▶ [AIM]: Retype the lines of data below, running from the line that contains "Image resolution: width=926" through the line that contains "Viewport: 1000px width, 678px height.", with nothing changed.

Stored data entries
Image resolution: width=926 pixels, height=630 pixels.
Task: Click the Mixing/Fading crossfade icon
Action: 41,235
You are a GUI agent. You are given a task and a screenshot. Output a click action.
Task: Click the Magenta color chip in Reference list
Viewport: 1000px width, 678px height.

--

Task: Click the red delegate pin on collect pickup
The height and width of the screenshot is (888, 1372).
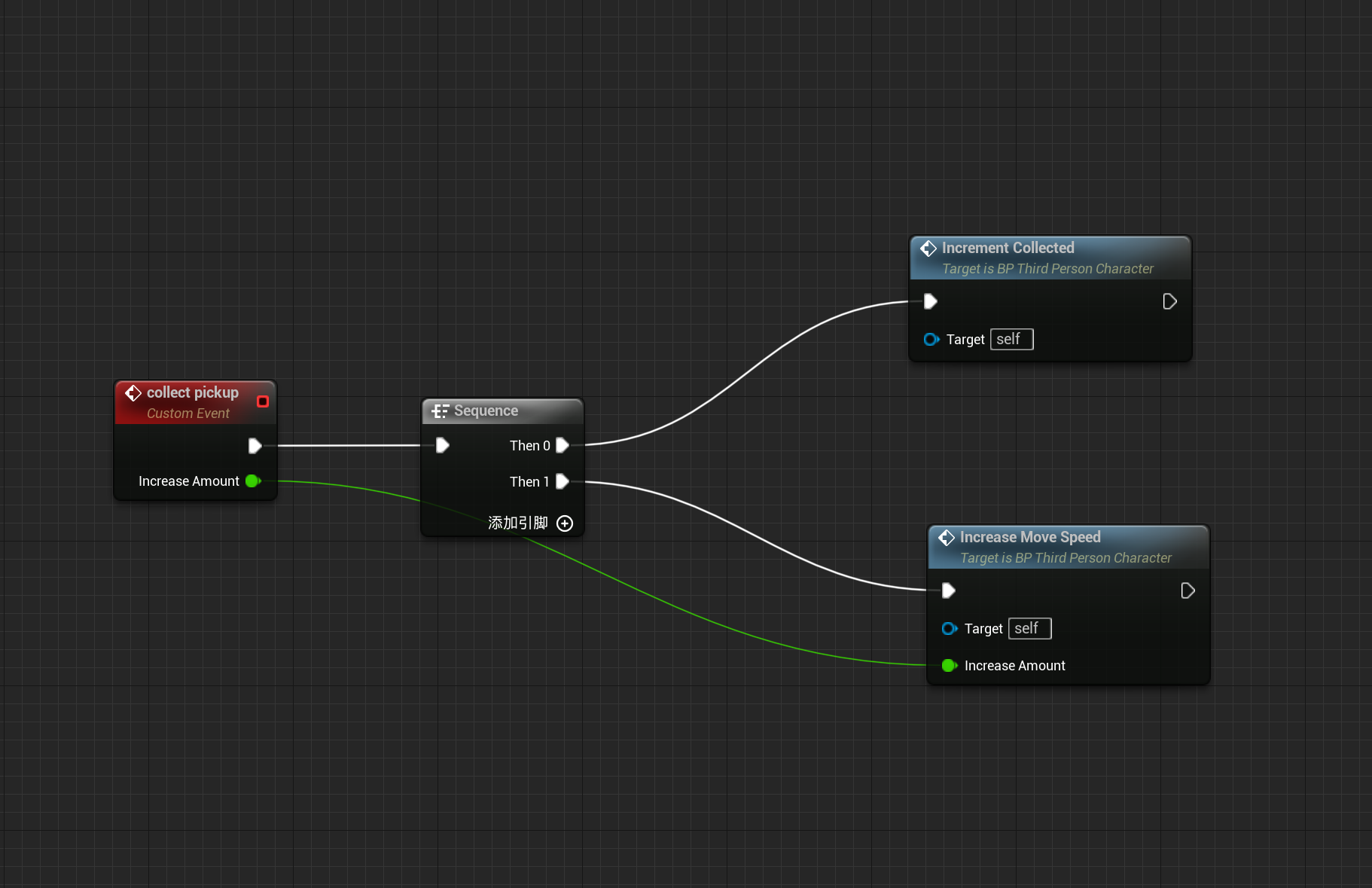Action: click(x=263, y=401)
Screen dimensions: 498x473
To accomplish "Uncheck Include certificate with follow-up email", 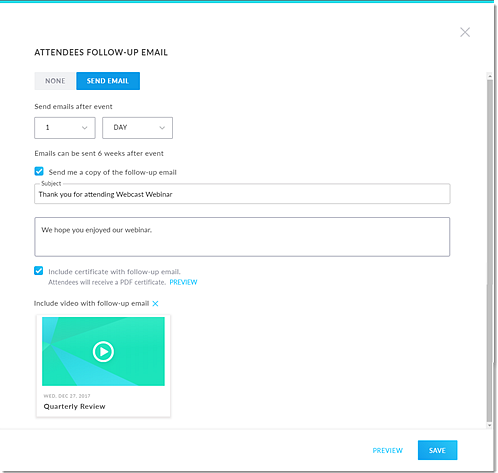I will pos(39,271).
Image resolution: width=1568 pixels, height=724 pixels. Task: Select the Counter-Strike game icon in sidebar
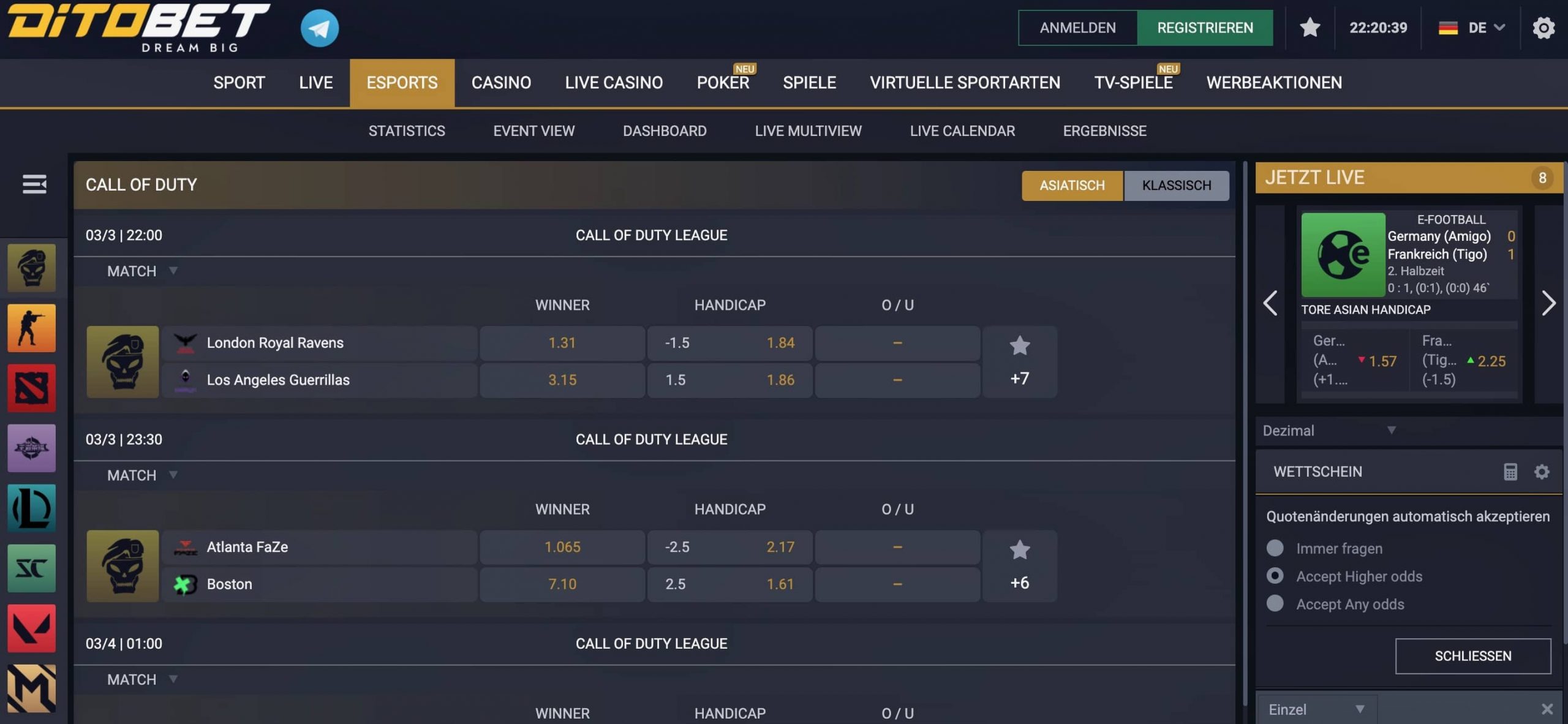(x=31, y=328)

--

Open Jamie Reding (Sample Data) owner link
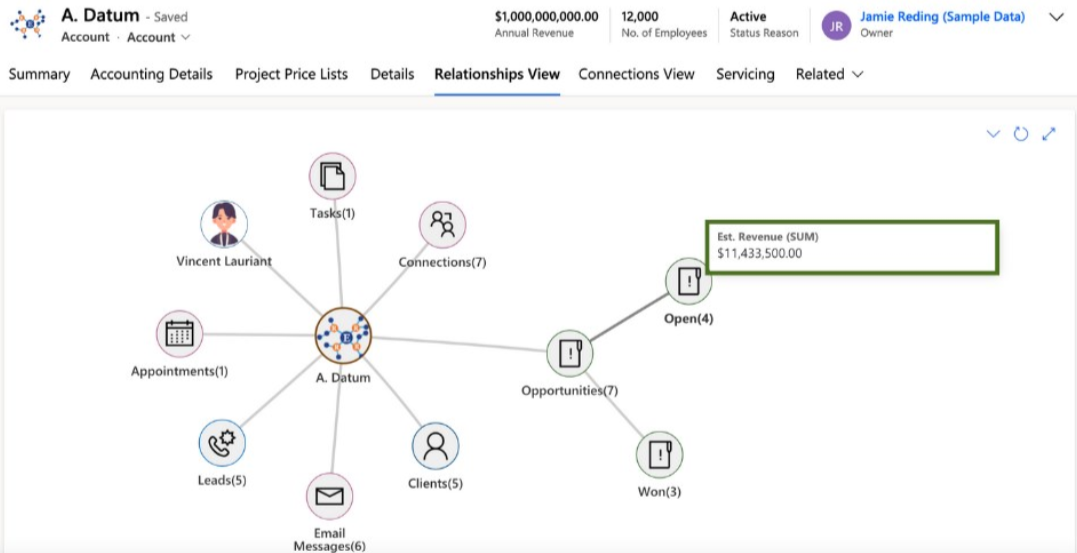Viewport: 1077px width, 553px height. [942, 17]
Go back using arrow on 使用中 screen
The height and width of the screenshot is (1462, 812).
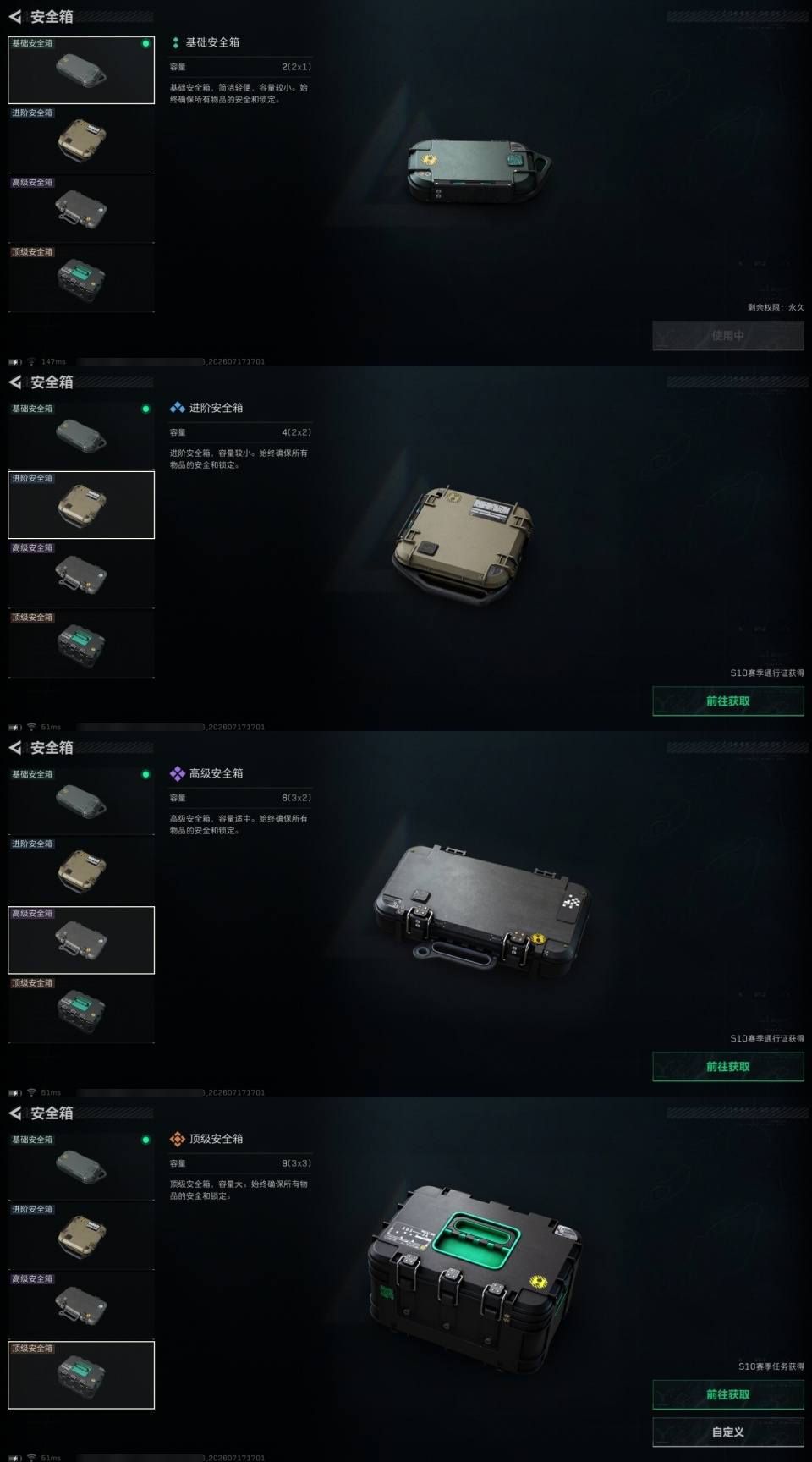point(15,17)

▶ [OUTPUT FOR THIS EXERCISE]:
Image resolution: width=926 pixels, height=630 pixels.
Task: Click the Mixing/Fading crossfade icon
Action: 41,235
You are a GUI agent. You are given a task and a screenshot. Output a click action.
Task: Click the Magenta color chip in Reference list
Viewport: 1000px width, 678px height.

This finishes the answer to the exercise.